ERDOĞAN “MİLLİ TARIM” DEDİ AMA RAPORLAR ÖYLE DEMEDİ


AKP’nin Tarım eski Bakanı Faruk Çelik’le yaptığım röportajın ardından Tarım Bakanlığı koridorlarında önemli görevlerde bulunmuş bir bürokrat dün beni aradı ve “et lobisi” tartışmasıyla ilgili bazı bilgiler verdi.

“... Siz 300 kiloluk hayvanı ithal edeceksiniz. Kilosu 5 dolar. O zaman arkadaşlarımızla yurtdışında araştırma yaptık ve bu hayvanların kilosu 3 dolara alınabileceğini tespit ettik ve rapor yazdık.

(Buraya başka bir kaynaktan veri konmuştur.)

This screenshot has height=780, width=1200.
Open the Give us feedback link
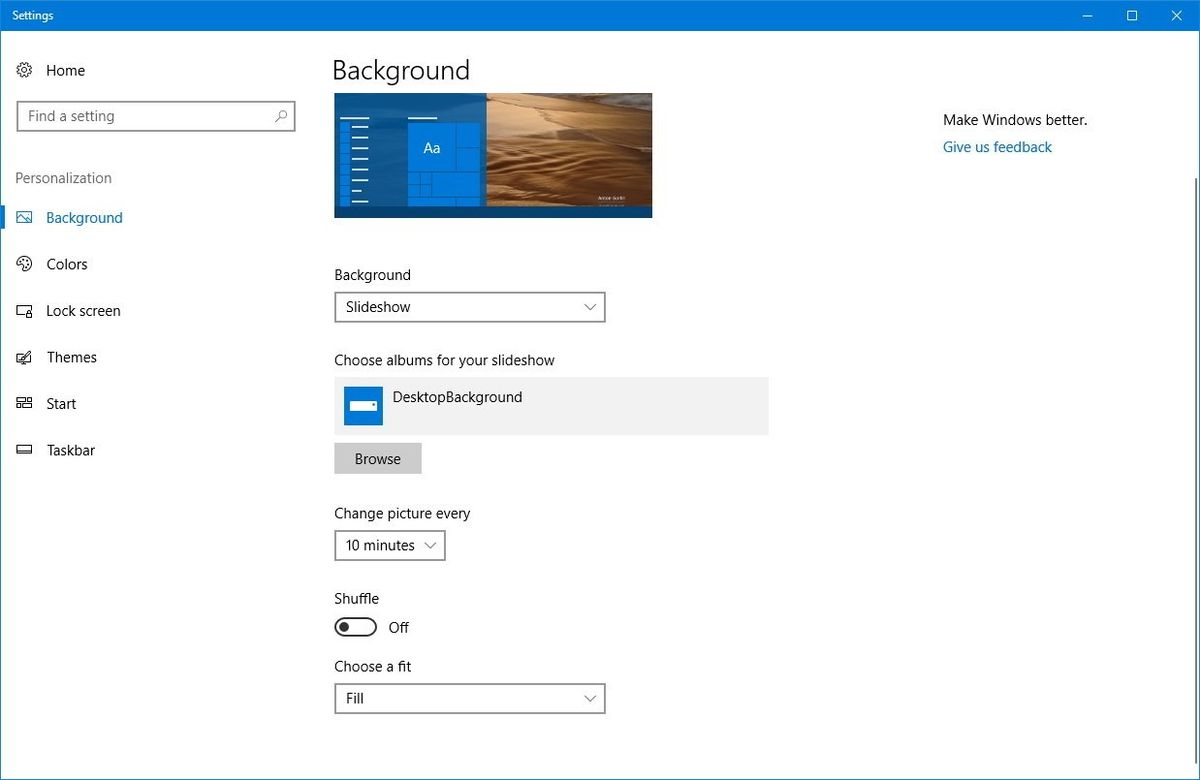point(996,146)
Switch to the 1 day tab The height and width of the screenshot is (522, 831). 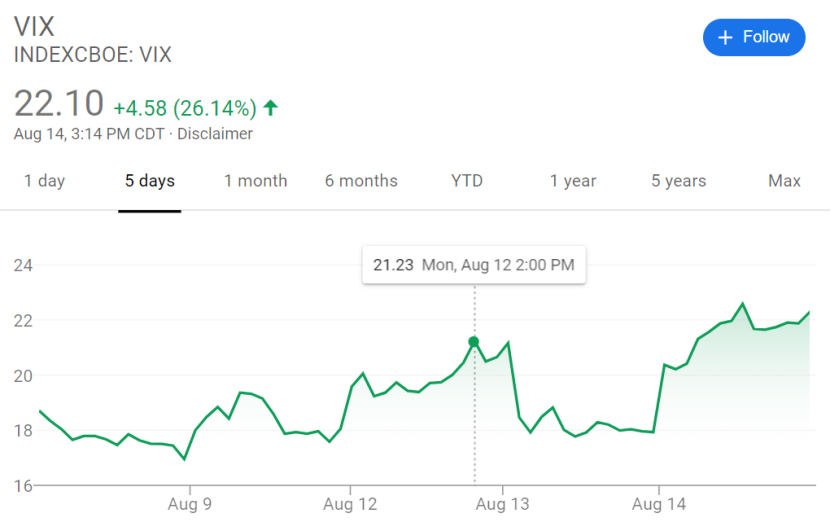[x=44, y=181]
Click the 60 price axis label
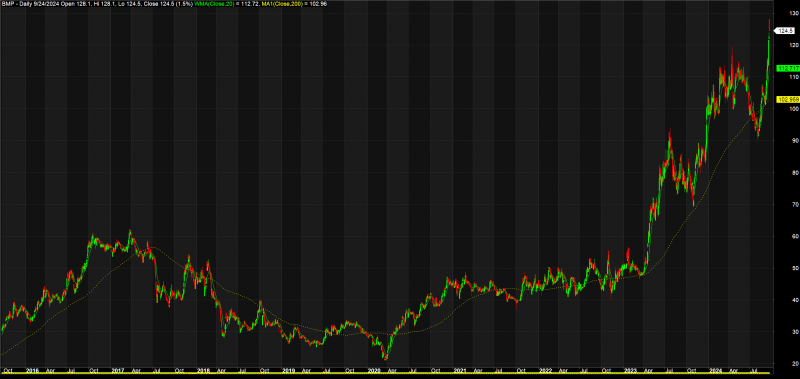This screenshot has height=379, width=800. [780, 236]
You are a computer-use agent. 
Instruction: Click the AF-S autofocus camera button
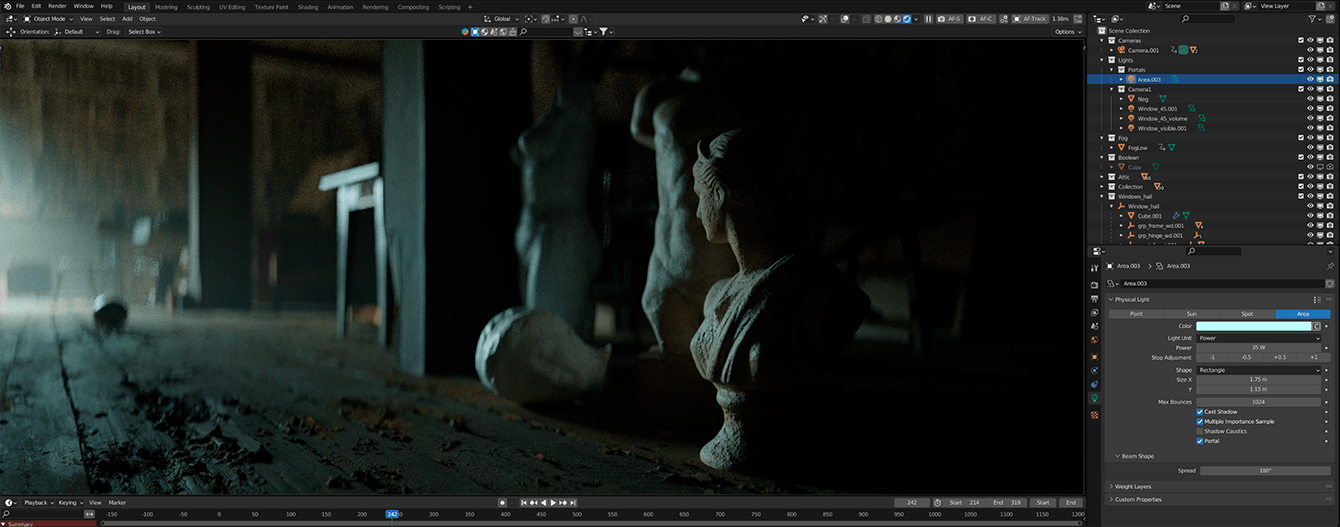click(x=953, y=19)
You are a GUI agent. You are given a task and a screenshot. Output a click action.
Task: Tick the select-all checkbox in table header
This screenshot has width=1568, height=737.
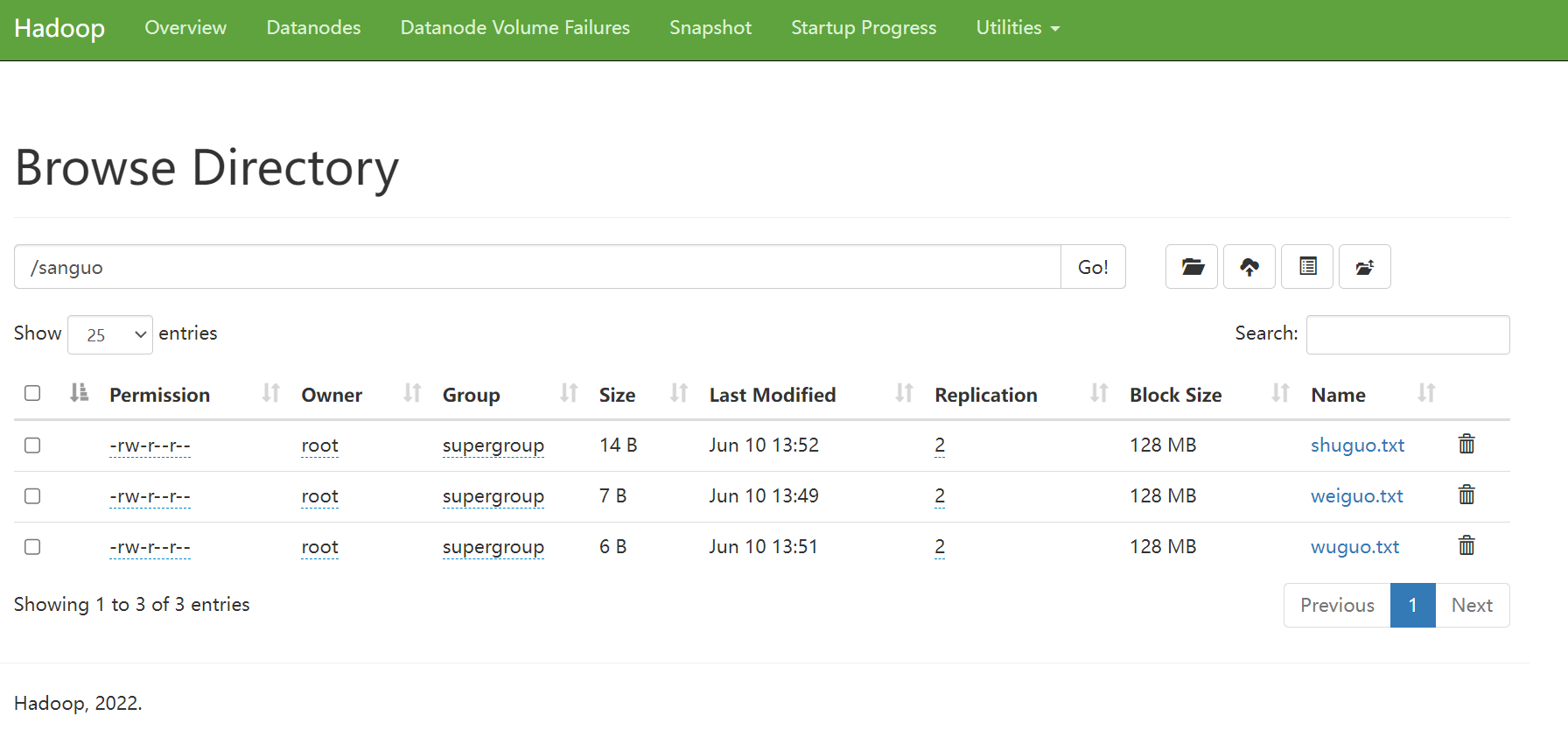[32, 393]
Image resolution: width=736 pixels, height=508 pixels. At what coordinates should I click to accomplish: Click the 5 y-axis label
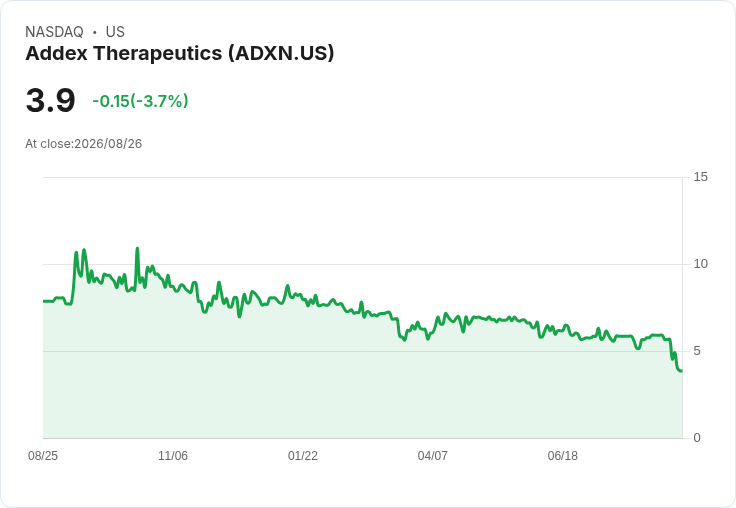click(x=697, y=351)
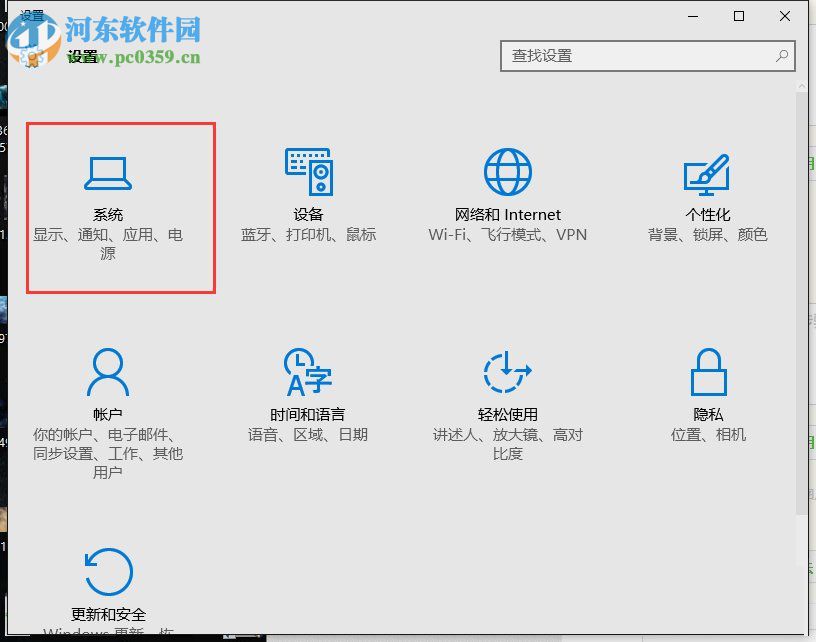Click the search magnifier in 查找设置 box
Screen dimensions: 816x642
(782, 57)
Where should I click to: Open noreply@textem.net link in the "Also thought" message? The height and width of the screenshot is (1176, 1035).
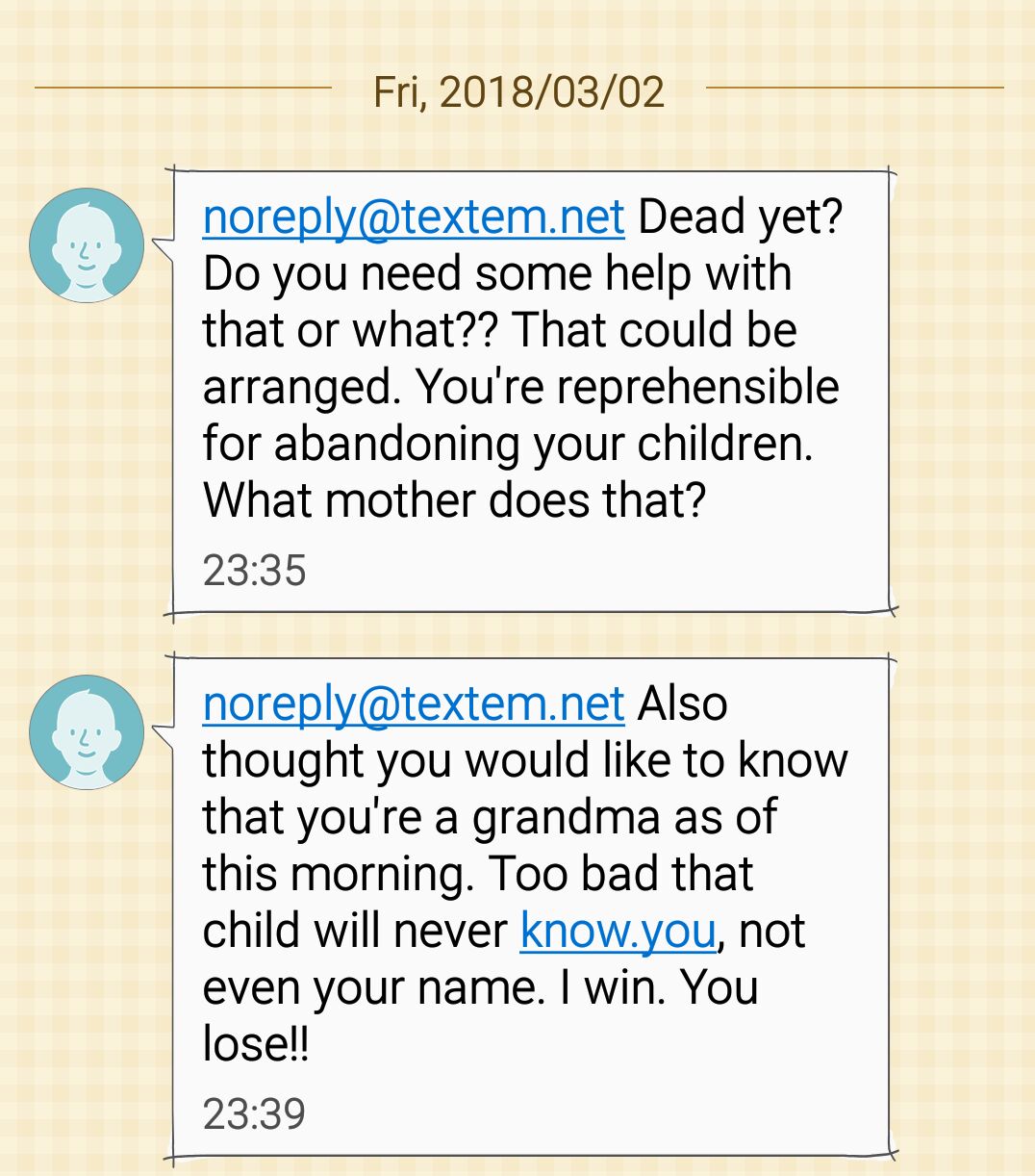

“... Aradaki fark 2 dolar. 300 kiloluk hayvanın fiyatı... 5 dolardan alırsak  1500 dolara geliyor, 3 dolara alırsak 900 dolar! Yani bir büyükbaştan 600 dolar kazanıyoruz.

“... 500 bin büyükbaş hayvan ithalinde de bizim tespit ettiğimiz rakam (3 dolar) üzerinden 300 milyon dolar kazancımız var. Bugünkü kurla da 4.5 katrilyon lira. İşte bu yüzden et lobisi bu yapılan çalışmaları sevmez! Devletin ne kadar kazanacağı, halkın cebinden daha az para çıkacağı onlar için önemli değil. İthalat yapmak zorundaysak da bu şekilde yapabiliriz. Ama kafanın bu topraklarda olması gerekiyor.”

Bürokratın verdiği rakamlar ve tespitleri önemli! Önemli olan diğer bazı konuları da hatırlatmakta fayda var.

2010 yılından sonra ne oldu?


Örneğin...

Tarih 7 Ağustos 2019...

TMMOB Ziraat Mühendisleri Odası, “Kurbanlık Hayvanlar Üzerinden Hayvancılık Raporu-2019”u açıkladı. Şu tespitin altını çizin: “Hayvan sayısının azalması ile ortaya çıkan kırmızı et ihtiyacı, ithalat yoluyla giderilmeye çalışılmıştır. Hayvan ithalatı 1980’li yılların ortasına kadar önemsenmeyecek düzeyde iken 1985-1995 ile 2010 yılından sonraki dönemde ciddi derecede artış göstermiştir.”

Peki raporu madde madde incelediğimizde ne gördük? Okuyalım:

- Türkiye tarihinde resmi olarak ilki 2010 yılında olmak üzere 2011, 2017 ve 2018 yıllarında kurbanlık amaçlı hayvan ithalatı yapmıştır.

- 2018 yılı kurban bayramında 866 bin büyükbaş, 2 milyon 682 bin küçükbaş hayvan kesilmiştir.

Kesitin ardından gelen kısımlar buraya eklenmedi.